I would like to give an example from my own life to provide a basis for where my point of view comes from. When I was 12 I went to a summer camp. I grew very attached my cabins counsellor. We never exchanged the words “I love you,” but I do remember feeling a great fondness for her and her teenage daughter. We wrote a few letters back and forth for a few months after camp finished, and then one day my last letter did not get a response. A number of years went by and when I was 16 I happen to encounter this family again. They were housing a friend of mine while she was in school. They had moved to a town closer to me and had been living there for 2 years and I didn’t know. On top of that, she did not remember me. It really took the specialness out of the relationship and made me realize that they were never as attached me to as I was to them. Although the relationship had ended before this encounter I was still deeply hurt to have to consider that all the good times, kind words, hugs etc may have been false or less meaningful than I had interpreted them to be. It is sad to say; however, my self esteem suffered greatly. The response of this family, although unintended, told me that I was not as lovable as I had thought and in fact was quite forgettable. To put this in perspective, I come from a wonderful, stable, loving family environment. If this situation deeply affected me, and the words love were never said, can you imagine the impact of saying “I love you” to a child who has never felt loved in their own family only to have the relationship end abruptly?

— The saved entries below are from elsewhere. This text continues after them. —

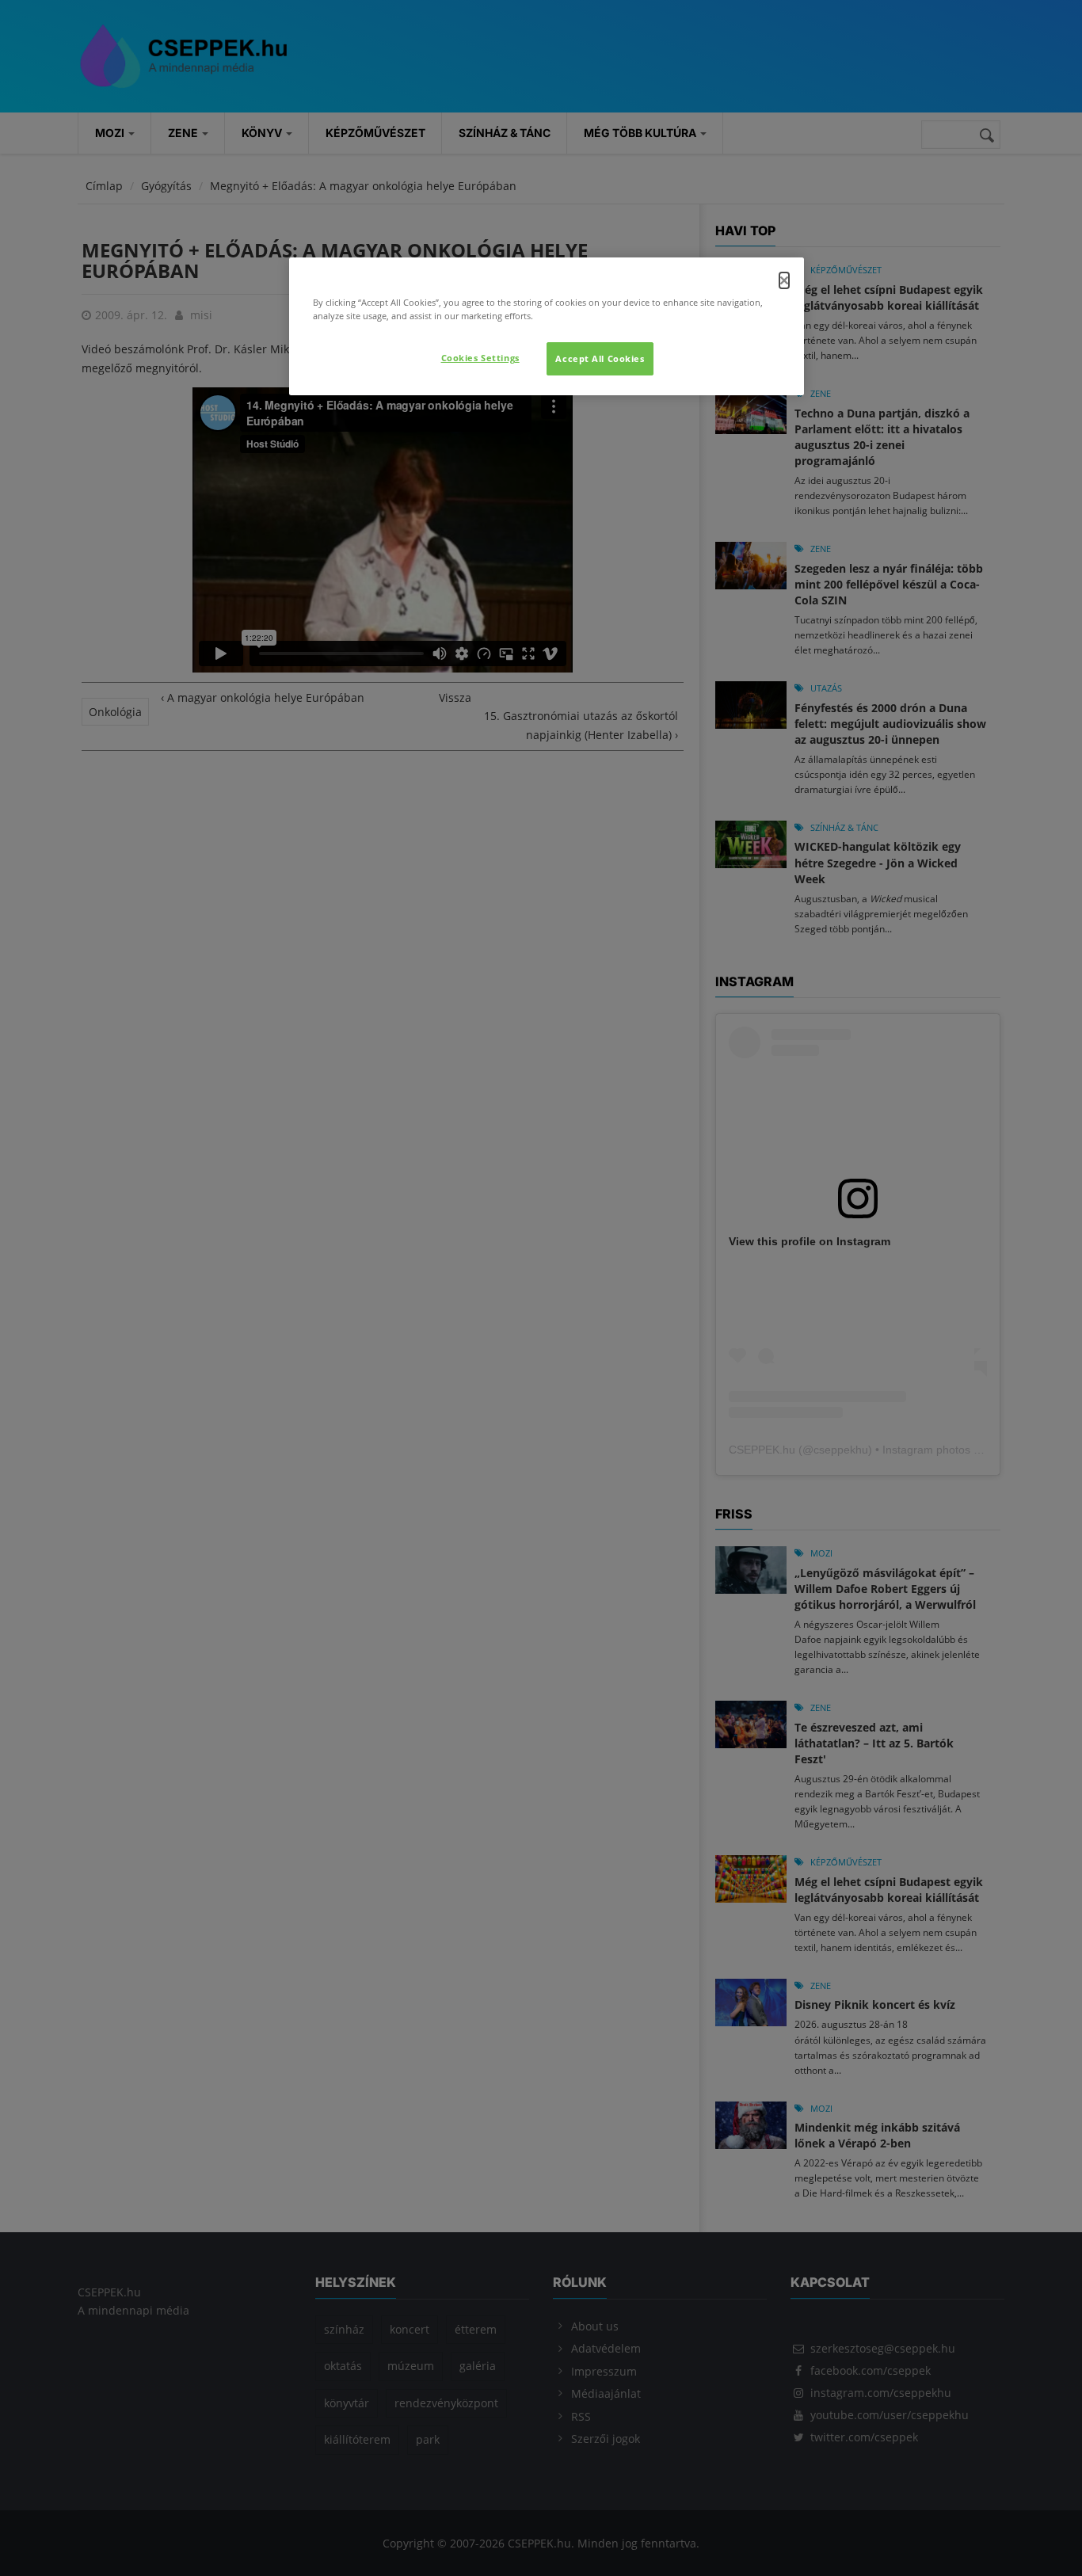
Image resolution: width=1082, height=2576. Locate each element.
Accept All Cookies (599, 358)
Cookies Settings (480, 358)
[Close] (784, 280)
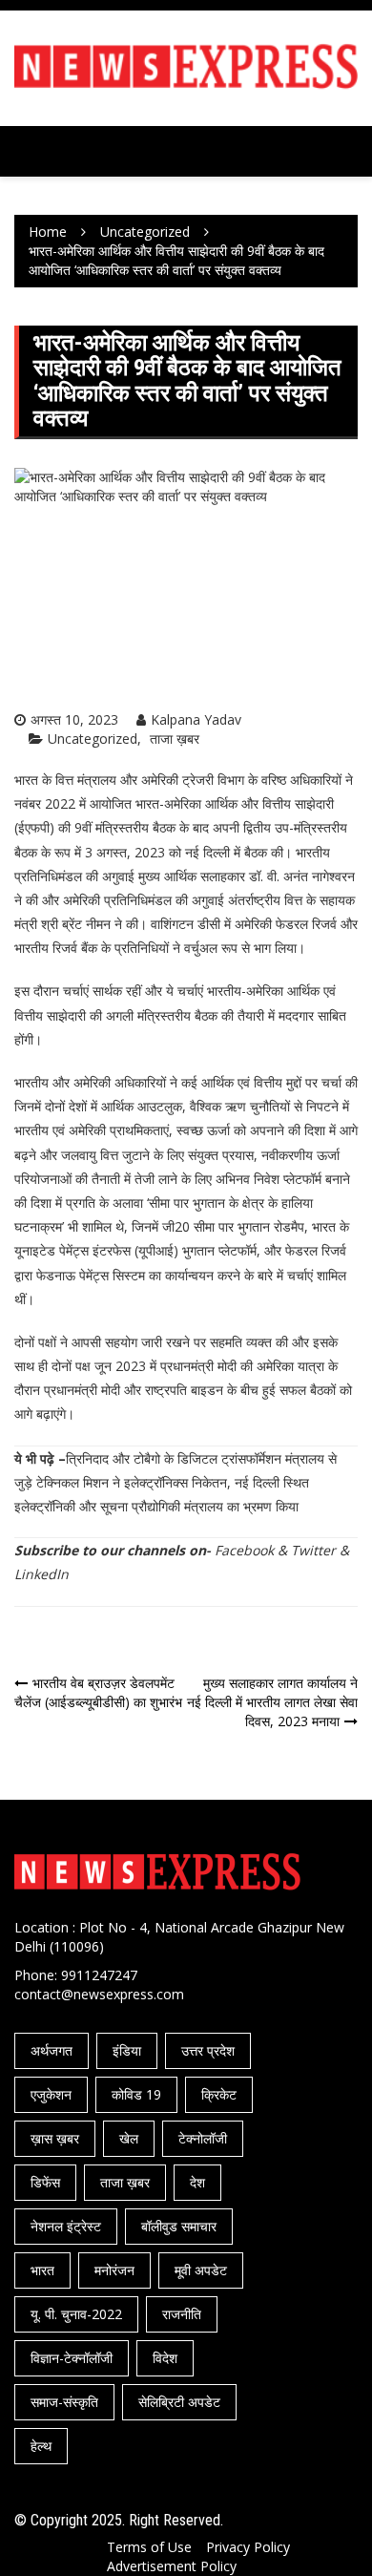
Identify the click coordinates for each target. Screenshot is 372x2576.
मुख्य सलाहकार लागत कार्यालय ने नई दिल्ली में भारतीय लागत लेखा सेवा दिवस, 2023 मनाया (272, 1702)
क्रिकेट (219, 2094)
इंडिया (127, 2050)
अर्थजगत (51, 2050)
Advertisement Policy (172, 2566)
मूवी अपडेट (201, 2270)
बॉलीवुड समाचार (179, 2226)
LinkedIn (41, 1574)
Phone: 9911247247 (75, 1975)
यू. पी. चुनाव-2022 (76, 2314)
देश (197, 2182)
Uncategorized (92, 738)
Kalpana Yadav (196, 719)
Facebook (244, 1550)
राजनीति (181, 2314)
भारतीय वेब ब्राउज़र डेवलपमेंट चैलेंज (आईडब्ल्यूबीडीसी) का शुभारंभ (98, 1692)
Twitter (313, 1550)
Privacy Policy (248, 2547)
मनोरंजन (114, 2270)
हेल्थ (41, 2446)
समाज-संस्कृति (64, 2402)
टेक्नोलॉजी (202, 2138)
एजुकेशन (51, 2094)
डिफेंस (45, 2182)
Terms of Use (149, 2547)
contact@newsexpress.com (99, 1994)
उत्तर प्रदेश (208, 2050)
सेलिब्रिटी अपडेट (179, 2402)
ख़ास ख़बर (55, 2138)
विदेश (165, 2358)
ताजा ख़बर (174, 738)
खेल (128, 2138)
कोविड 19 (136, 2094)
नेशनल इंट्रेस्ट (66, 2226)
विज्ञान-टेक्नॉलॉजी (72, 2358)
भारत (42, 2270)
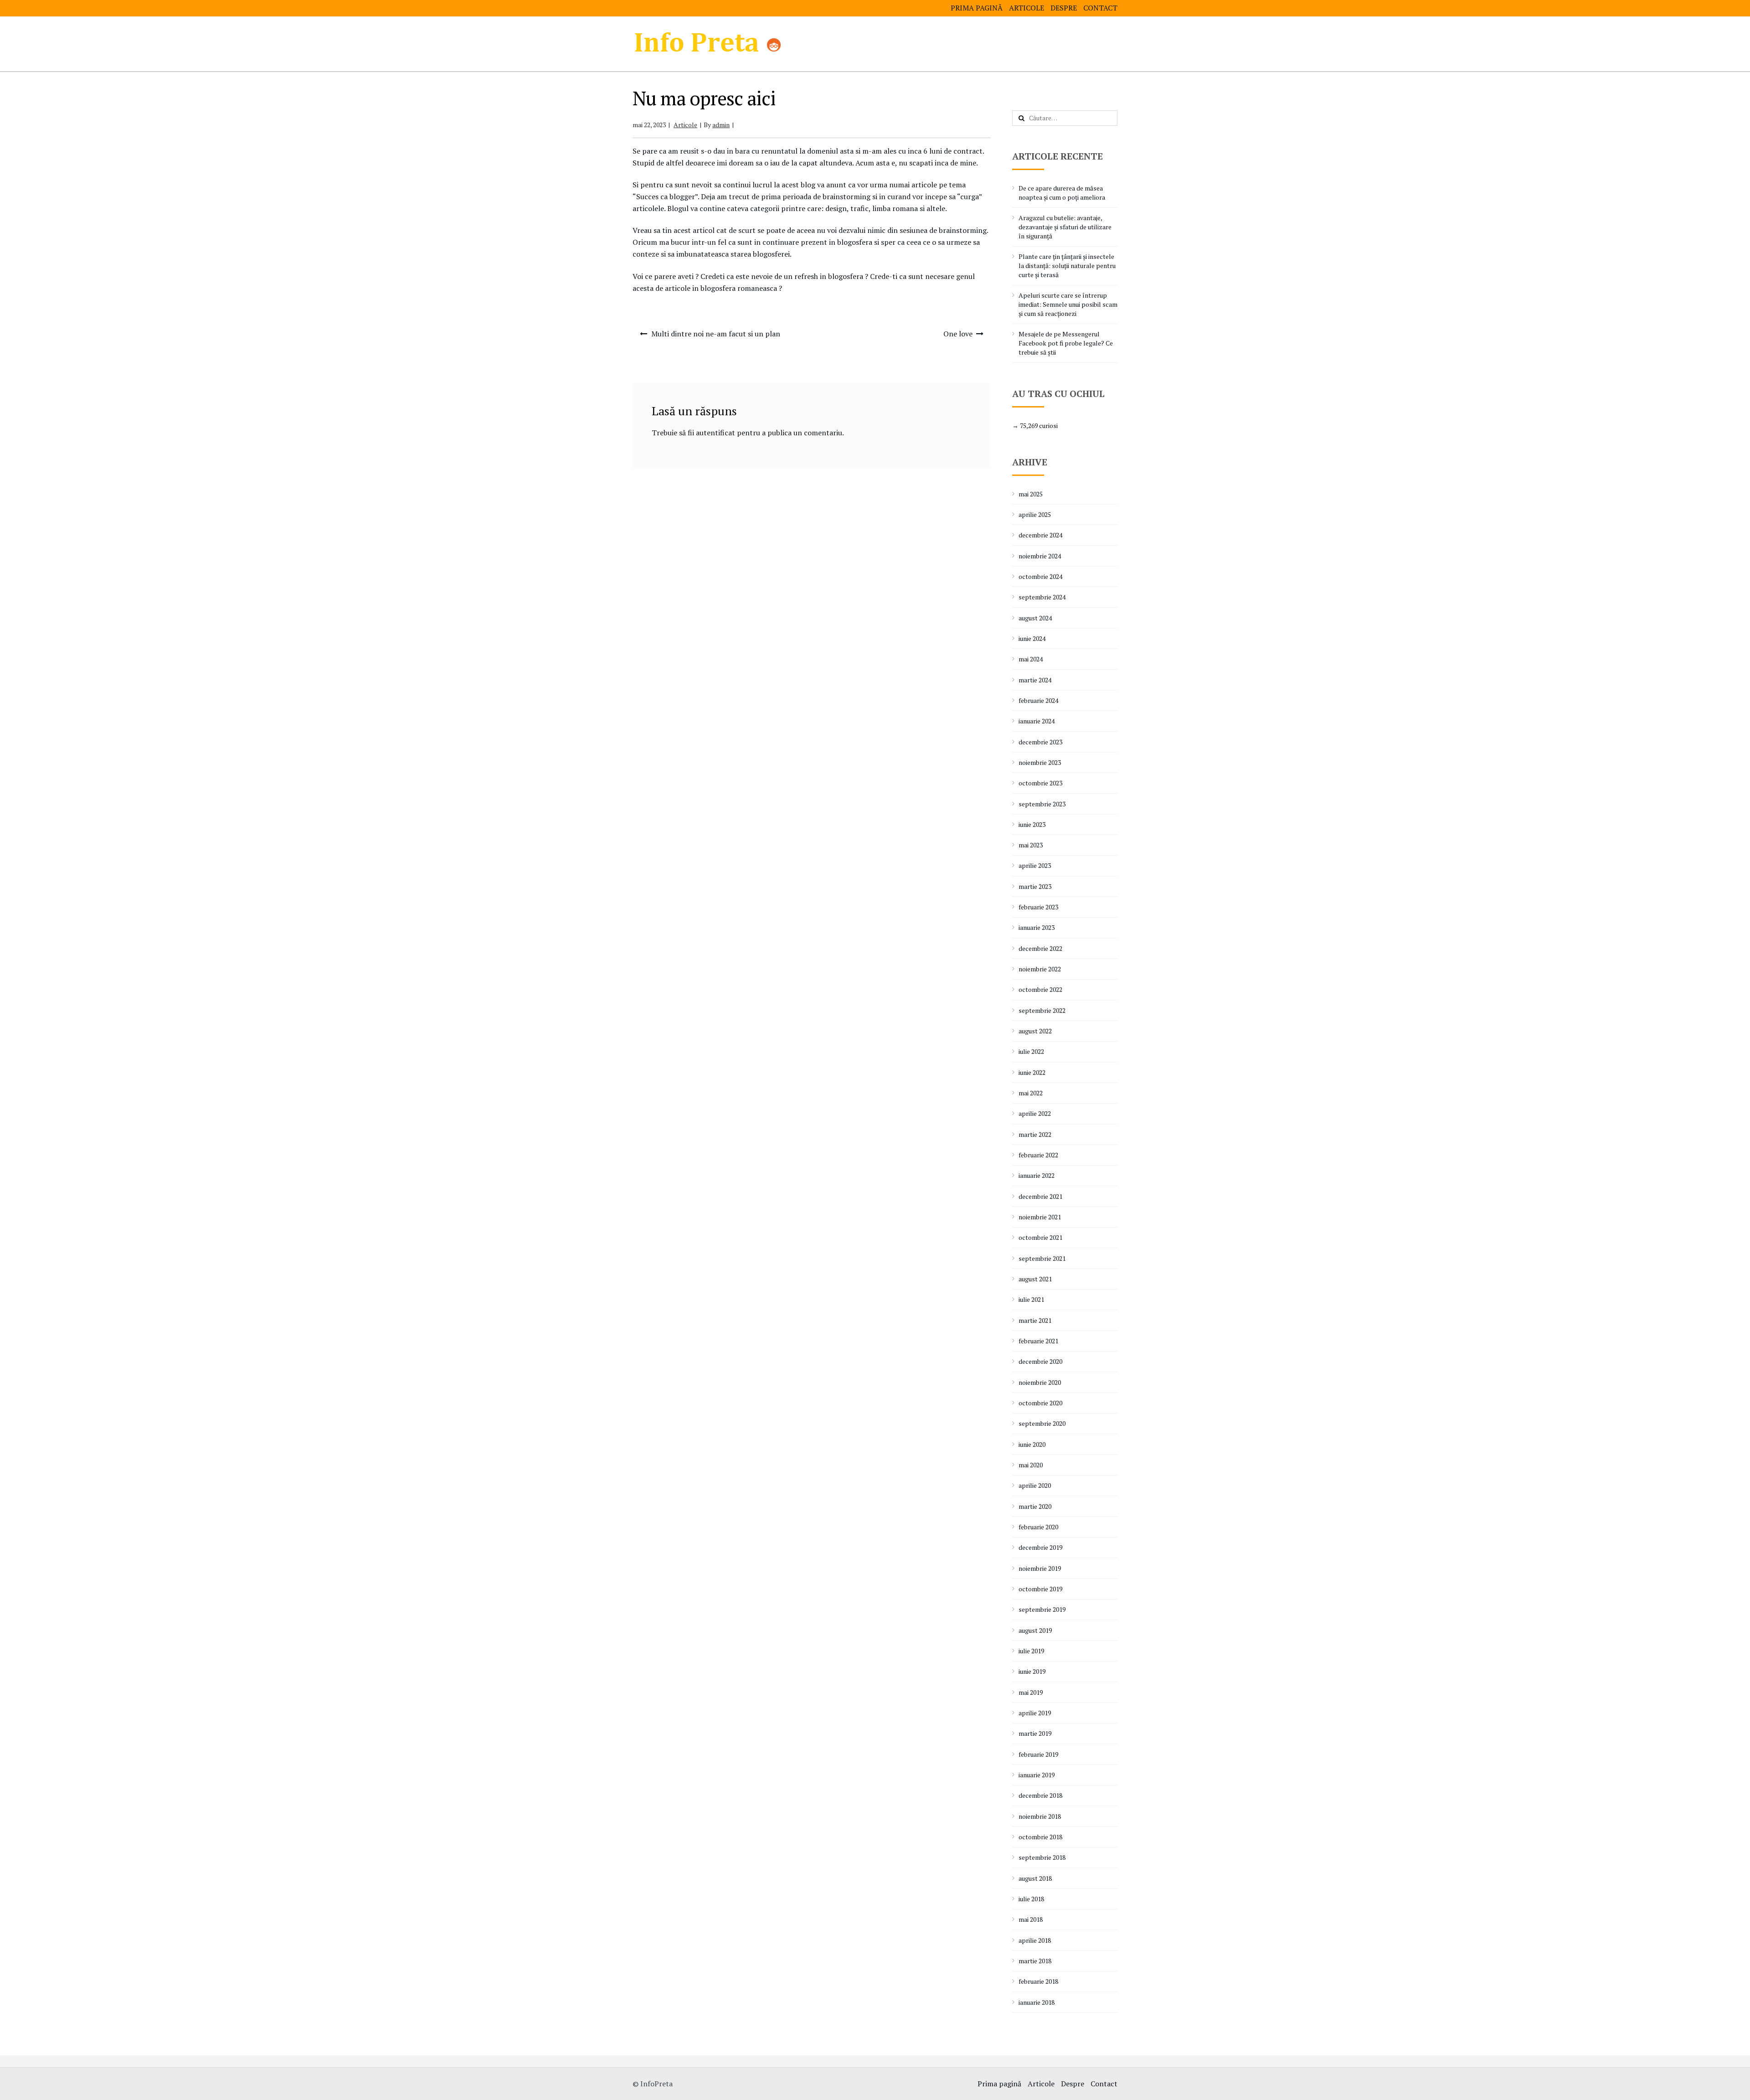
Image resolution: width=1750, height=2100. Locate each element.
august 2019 (1035, 1630)
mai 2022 (1031, 1093)
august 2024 (1035, 618)
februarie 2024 (1038, 700)
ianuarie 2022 (1037, 1175)
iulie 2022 (1031, 1051)
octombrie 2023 (1040, 783)
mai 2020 (1031, 1464)
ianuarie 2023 (1037, 927)
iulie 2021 (1031, 1299)
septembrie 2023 (1042, 804)
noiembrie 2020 (1040, 1382)
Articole (1026, 8)
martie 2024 (1035, 680)
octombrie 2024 (1040, 576)
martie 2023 (1035, 886)
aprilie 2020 (1035, 1485)
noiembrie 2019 (1040, 1568)
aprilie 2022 (1035, 1113)
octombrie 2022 (1040, 989)
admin (721, 124)
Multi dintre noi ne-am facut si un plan (715, 334)
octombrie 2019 (1040, 1588)
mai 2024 (1031, 659)
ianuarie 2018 (1037, 2002)
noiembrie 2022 (1040, 969)
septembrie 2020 (1042, 1423)
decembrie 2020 (1040, 1361)
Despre (1063, 8)
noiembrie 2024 (1040, 556)
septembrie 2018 (1042, 1857)
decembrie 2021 (1040, 1196)
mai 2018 (1031, 1919)
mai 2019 (1031, 1692)
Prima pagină (977, 8)
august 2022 (1035, 1031)
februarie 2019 (1038, 1754)
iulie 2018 (1031, 1898)
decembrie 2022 (1040, 948)
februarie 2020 (1038, 1526)
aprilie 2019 (1035, 1712)
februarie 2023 (1038, 907)
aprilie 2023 (1035, 865)
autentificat (715, 433)
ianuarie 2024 (1037, 721)
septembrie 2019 (1042, 1609)
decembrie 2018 (1040, 1795)
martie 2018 (1035, 1960)
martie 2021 (1035, 1320)
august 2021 (1035, 1278)
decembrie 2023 (1040, 742)
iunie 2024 (1032, 638)
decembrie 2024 (1040, 535)
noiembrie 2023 (1040, 762)
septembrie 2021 (1042, 1258)
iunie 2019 (1032, 1671)
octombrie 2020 (1040, 1402)
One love (958, 334)
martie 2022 (1035, 1134)
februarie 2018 (1038, 1981)
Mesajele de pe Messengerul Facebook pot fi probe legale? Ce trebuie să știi (1066, 343)
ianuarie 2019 (1037, 1774)
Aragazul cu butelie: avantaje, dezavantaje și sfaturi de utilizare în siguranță (1065, 226)
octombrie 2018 (1040, 1836)
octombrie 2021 (1040, 1237)
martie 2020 (1035, 1506)
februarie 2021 (1038, 1340)
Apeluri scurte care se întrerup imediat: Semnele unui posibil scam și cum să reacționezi (1068, 304)
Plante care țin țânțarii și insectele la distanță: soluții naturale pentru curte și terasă (1067, 265)
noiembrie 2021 (1040, 1217)
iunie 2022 (1032, 1072)
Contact (1100, 8)
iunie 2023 (1032, 824)
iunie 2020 (1032, 1444)
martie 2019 (1035, 1733)
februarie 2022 (1038, 1155)
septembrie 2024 (1042, 597)
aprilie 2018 (1035, 1940)
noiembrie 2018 (1040, 1816)
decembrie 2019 (1040, 1547)
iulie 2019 (1031, 1650)
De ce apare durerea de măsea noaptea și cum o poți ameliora (1062, 192)
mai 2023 (1031, 845)
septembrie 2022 (1042, 1010)
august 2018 (1035, 1878)
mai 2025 (1031, 494)
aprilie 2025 (1035, 514)
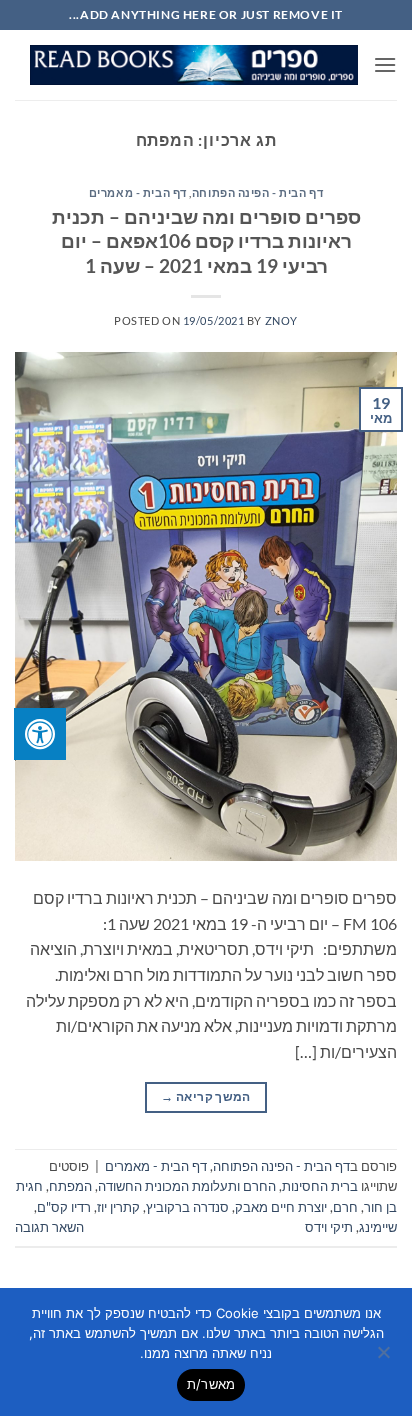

Saying “I love you” is a deeply personal decision in any context. Due to the sensitive nature of our profession and the unique individual needs of the clients we work with it should not be said without careful thought and consideration. Unless we are prepared to make a lasting commitment to not only verbally expressing love but also showing it by being a long term participant in the clients life; it is best reserved for close family and friends.